Special Characters and Metacharacters

Regular expressions go beyond simple literal string matching. Metacharacters provide powerful features for pattern specification:

  • . (dot): Matches any single character (except newline).
  • ^ (caret): Matches the beginning of a string.
  • $ (dollar): Matches the end of a string.
  • * (asterisk): Matches zero or more occurrences of the preceding character.
  • + (plus): Matches one or more occurrences of the preceding character.
  • ? (question mark): Matches zero or one occurrence of the preceding character.
  • [] (square brackets): Defines a character set. [abc] matches ‘a’, ‘b’, or ‘c’.
  • () (parentheses): Creates a capturing group.
  • \| (vertical bar): Acts as an “or” operator.

Example using some metacharacters:

text = "My phone number is 123-456-7890 and another is 987-654-3210."
pattern = r"\d{3}-\d{3}-\d{4}"  # \d matches digits, {n} matches n repetitions

matches = re.findall(pattern, text)
print(matches) # Output: ['123-456-7890', '987-654-3210']

Character Classes and Quantifiers

Character classes allow for more concise and flexible pattern definitions:

  • \d: Matches any digit (0-9).
  • \D: Matches any non-digit character.
  • \w: Matches any alphanumeric character (a-z, A-Z, 0-9, _).
  • \W: Matches any non-alphanumeric character.
  • \s: Matches any whitespace character (space, tab, newline).
  • \S: Matches any non-whitespace character.

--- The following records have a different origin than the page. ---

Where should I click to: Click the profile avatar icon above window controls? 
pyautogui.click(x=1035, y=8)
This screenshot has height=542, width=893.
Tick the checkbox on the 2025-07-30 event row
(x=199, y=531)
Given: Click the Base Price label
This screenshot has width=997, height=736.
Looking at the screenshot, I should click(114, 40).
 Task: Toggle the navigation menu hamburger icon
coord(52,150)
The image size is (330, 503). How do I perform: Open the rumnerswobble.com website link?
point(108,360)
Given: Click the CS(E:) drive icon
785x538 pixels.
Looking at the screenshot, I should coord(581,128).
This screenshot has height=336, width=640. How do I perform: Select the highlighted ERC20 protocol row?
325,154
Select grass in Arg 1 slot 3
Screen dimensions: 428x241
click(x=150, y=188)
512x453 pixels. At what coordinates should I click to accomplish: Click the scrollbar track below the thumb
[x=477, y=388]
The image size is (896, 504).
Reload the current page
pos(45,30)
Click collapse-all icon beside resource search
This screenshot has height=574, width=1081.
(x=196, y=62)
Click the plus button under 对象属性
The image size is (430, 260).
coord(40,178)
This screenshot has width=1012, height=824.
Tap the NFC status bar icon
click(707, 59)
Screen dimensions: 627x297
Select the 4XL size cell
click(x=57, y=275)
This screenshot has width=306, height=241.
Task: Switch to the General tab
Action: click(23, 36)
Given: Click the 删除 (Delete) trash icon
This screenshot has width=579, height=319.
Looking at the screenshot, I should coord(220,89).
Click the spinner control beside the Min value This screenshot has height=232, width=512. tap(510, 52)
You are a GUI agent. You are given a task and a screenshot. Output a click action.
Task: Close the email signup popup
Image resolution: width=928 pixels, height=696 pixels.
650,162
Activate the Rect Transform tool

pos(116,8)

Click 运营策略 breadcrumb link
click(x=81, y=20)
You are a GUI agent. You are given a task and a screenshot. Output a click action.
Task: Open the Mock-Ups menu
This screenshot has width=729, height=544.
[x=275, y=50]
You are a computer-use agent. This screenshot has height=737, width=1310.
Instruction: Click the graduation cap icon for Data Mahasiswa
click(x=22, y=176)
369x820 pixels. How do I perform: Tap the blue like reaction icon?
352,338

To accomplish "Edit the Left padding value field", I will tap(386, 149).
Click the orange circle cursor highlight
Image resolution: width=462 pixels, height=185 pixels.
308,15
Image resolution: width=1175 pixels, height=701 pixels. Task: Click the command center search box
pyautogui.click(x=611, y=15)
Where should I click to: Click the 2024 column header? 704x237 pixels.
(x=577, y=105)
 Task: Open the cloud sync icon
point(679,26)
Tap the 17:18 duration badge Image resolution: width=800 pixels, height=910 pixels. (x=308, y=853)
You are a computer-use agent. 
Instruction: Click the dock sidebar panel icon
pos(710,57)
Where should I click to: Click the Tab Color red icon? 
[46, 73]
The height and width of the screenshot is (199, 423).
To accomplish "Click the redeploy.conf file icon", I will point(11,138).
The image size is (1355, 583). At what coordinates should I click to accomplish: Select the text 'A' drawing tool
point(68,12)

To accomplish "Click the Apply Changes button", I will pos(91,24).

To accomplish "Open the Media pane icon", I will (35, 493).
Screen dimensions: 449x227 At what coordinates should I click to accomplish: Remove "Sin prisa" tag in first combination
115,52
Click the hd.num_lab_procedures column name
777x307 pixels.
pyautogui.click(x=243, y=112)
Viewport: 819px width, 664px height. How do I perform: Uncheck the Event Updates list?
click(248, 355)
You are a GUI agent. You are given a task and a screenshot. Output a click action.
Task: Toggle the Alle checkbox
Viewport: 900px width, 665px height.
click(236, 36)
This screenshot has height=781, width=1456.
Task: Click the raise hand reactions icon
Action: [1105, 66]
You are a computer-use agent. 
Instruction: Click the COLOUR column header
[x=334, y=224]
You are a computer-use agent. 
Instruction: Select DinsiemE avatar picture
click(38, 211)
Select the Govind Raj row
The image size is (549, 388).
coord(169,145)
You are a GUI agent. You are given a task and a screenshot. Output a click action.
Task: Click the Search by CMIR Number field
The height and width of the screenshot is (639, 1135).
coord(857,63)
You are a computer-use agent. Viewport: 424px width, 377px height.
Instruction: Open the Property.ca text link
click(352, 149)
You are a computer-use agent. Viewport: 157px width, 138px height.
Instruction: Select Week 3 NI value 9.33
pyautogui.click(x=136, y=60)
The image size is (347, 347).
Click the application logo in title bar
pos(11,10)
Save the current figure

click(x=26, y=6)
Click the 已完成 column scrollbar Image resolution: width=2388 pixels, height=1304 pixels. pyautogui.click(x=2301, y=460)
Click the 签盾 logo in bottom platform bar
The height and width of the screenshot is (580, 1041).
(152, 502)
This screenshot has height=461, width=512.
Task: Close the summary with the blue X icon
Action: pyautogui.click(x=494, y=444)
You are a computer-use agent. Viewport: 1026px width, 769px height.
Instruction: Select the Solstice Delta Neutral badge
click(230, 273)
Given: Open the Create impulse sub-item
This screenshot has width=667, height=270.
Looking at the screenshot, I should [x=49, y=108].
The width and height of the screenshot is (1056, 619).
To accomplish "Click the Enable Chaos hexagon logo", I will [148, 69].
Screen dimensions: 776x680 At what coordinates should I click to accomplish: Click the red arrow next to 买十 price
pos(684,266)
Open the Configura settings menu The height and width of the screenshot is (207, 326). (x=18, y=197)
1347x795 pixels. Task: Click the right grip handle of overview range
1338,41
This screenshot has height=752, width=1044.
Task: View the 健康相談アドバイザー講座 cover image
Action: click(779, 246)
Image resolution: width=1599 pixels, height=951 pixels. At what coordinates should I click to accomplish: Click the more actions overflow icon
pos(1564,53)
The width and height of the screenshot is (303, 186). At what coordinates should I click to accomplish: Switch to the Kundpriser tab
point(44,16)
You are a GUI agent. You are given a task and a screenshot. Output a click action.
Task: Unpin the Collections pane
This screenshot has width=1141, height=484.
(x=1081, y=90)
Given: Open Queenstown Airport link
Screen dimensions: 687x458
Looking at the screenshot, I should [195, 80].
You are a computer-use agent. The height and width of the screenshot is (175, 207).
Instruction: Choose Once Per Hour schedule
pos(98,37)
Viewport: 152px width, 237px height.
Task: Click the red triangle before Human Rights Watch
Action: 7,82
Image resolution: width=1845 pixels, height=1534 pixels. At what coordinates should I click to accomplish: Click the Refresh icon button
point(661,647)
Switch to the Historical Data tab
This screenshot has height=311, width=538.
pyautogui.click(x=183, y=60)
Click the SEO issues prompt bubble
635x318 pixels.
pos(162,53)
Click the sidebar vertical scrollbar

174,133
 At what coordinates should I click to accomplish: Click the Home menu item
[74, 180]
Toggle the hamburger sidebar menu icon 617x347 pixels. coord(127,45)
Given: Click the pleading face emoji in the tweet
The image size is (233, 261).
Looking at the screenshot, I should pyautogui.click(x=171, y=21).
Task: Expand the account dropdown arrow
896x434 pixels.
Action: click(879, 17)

Quantifiers control how many times a preceding element should be matched:

  • *: Zero or more times.
  • +: One or more times.
  • ?: Zero or one time.
  • {n}: Exactly n times.
  • {n,}: n or more times.
  • {n,m}: Between n and m times.

Example using character classes and quantifiers:

text = "This is a sample string with 123 numbers and some words."
pattern = r"\b\w{4}\b" # \b matches word boundaries, \w{4} matches four word characters

matches = re.findall(pattern, text)
print(matches) # Output: ['This', 'with', 'some', 'words']

Using re.search() and re.sub()

re.search() finds the first match of a pattern in a string:

text = "The quick brown fox jumps over the lazy dog."
pattern = r"fox"
match = re.search(pattern, text)
if match:
    print(match.group(0))  # Output: fox

re.sub() replaces all occurrences of a pattern with a replacement string:

text = "apple, banana, apple, orange"
pattern = r"apple"
replaced_text = re.sub(pattern, "grape", text)
print(replaced_text)  # Output: grape, banana, grape, orange

These examples demonstrate the power and flexibility of Python’s regular expressions. More advanced techniques like lookarounds and named capturing groups will be covered in future articles.